Blame the Guys in the Striped Shirts!


In a small town in rural Southern Idaho, two basketball teams prepare to battle it out on the court for conference bragging rights and supremacy. The stands are filled with nervous parents like you as you watch your children play, cheering and urging them to make a shot, grab a rebound, or get a steal. It is every parents' desire to see their offspring have success in sports and with every other endeavor that they may pursue. The sport is not played at the highest, most athletic level in Idaho, but that does not demean the support that the community provides to their local high school teams.
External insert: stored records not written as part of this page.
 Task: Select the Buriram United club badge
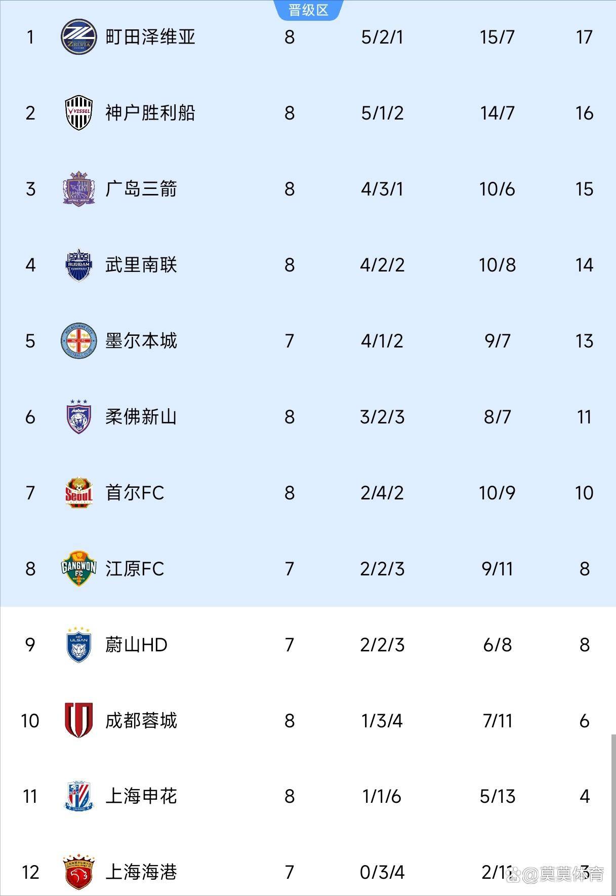click(78, 265)
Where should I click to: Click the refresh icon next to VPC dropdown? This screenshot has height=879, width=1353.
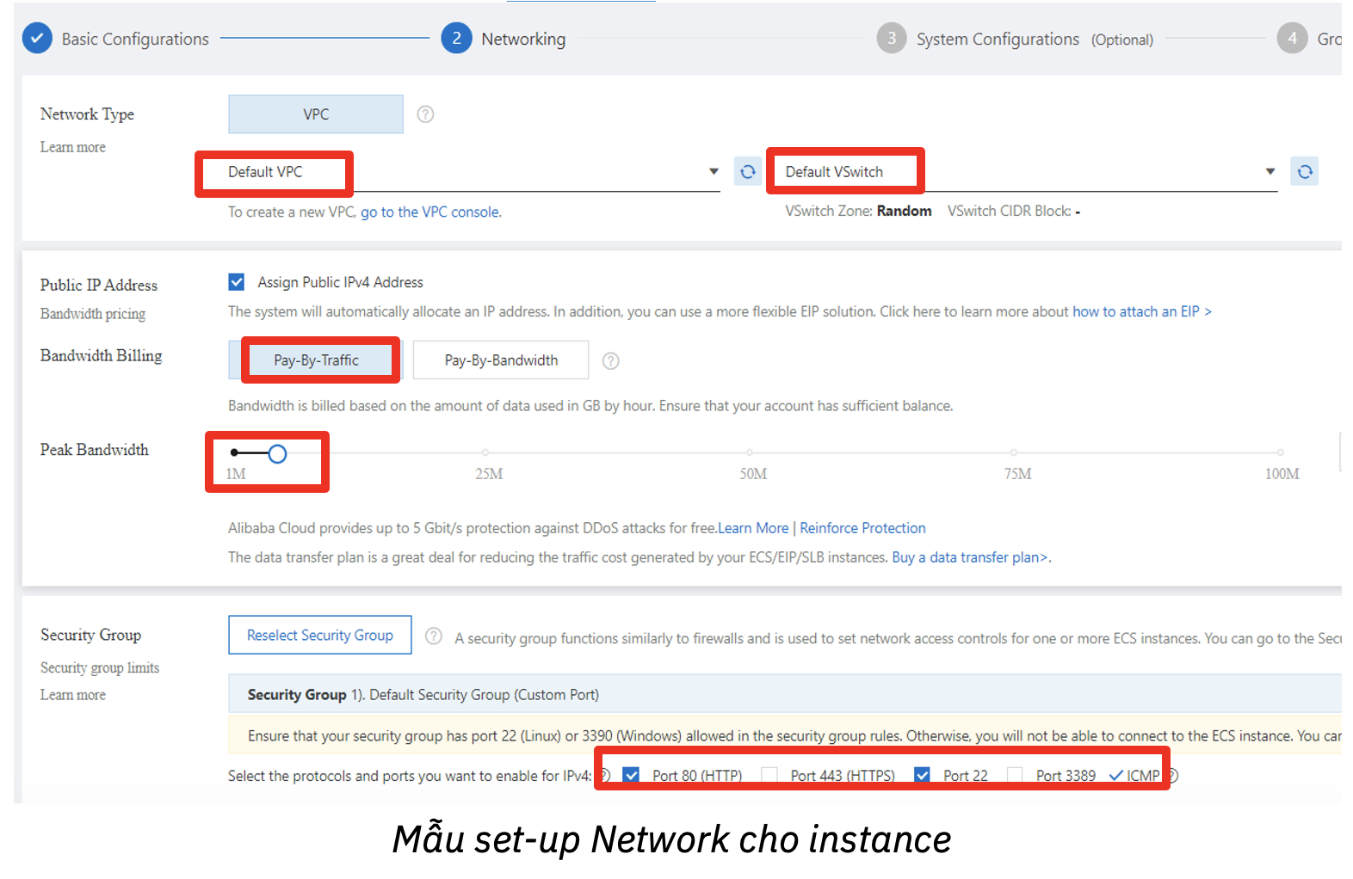point(747,171)
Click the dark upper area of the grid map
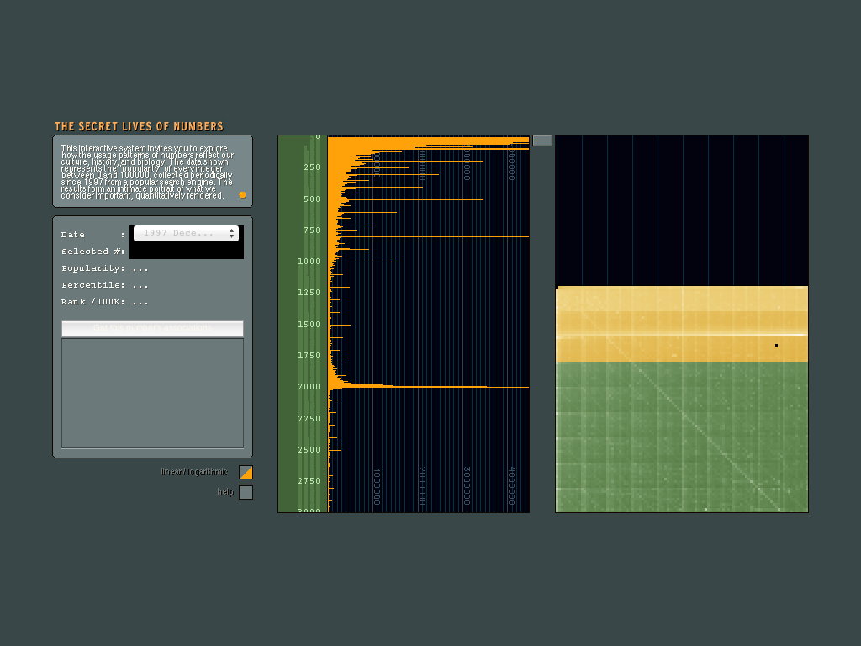This screenshot has height=646, width=861. click(x=681, y=210)
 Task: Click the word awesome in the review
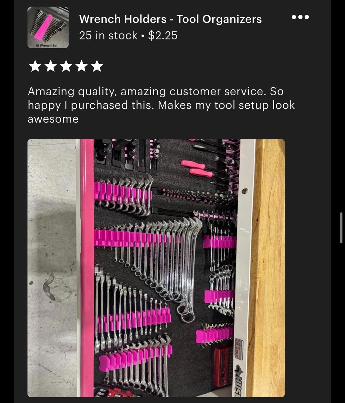click(x=53, y=119)
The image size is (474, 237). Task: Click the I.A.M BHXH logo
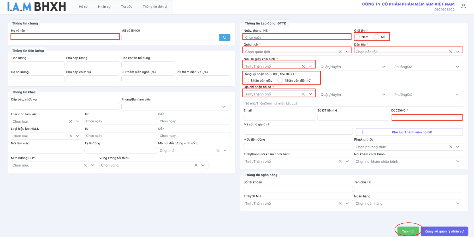37,7
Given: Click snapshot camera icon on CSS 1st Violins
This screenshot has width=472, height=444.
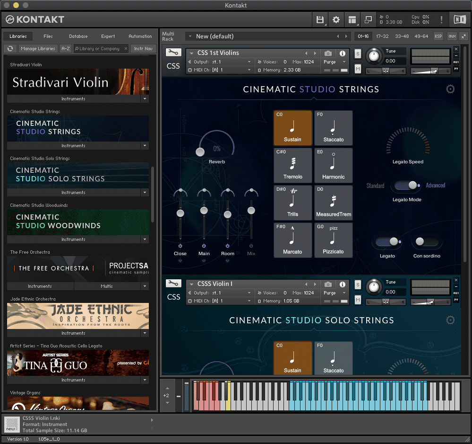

As with any athletic event where the stakes are high, the atmosphere is electric, exciting, and ready to erupt as soon as the first great play is made. A whistle blows and the ball is tossed into the air, signaling the beginning of the contest. As the teams go back and forth, giving everything they have, there is only one nuisance that always finds its way onto the court - the referees. Everybody hates them! It is clear that they are missing obvious fouls and making terrible calls in a clear attempt to ruin your child's team's chances of winning the game. They are even worse when your team is losing. You let them hear it, screaming at them and berating them every chance you get, all while a purple vain pops out of your forehead. You make sure that you say "Come on ref! Call it both ways!" as they run by the area where you are sitting. Don't forget to throw in a "Travel!" or "That's a foul! How could you miss that?!" whenever you get the opportunity. "Three seconds! Come on, make the call!" is also a good one to scream incessantly. If you think your child was fouled or impeded upon in anyway during the game, you really explode. "Get him off! He's pushing him all over the court! Are you blind?!" They have to be the worse refs you have ever seen in your life.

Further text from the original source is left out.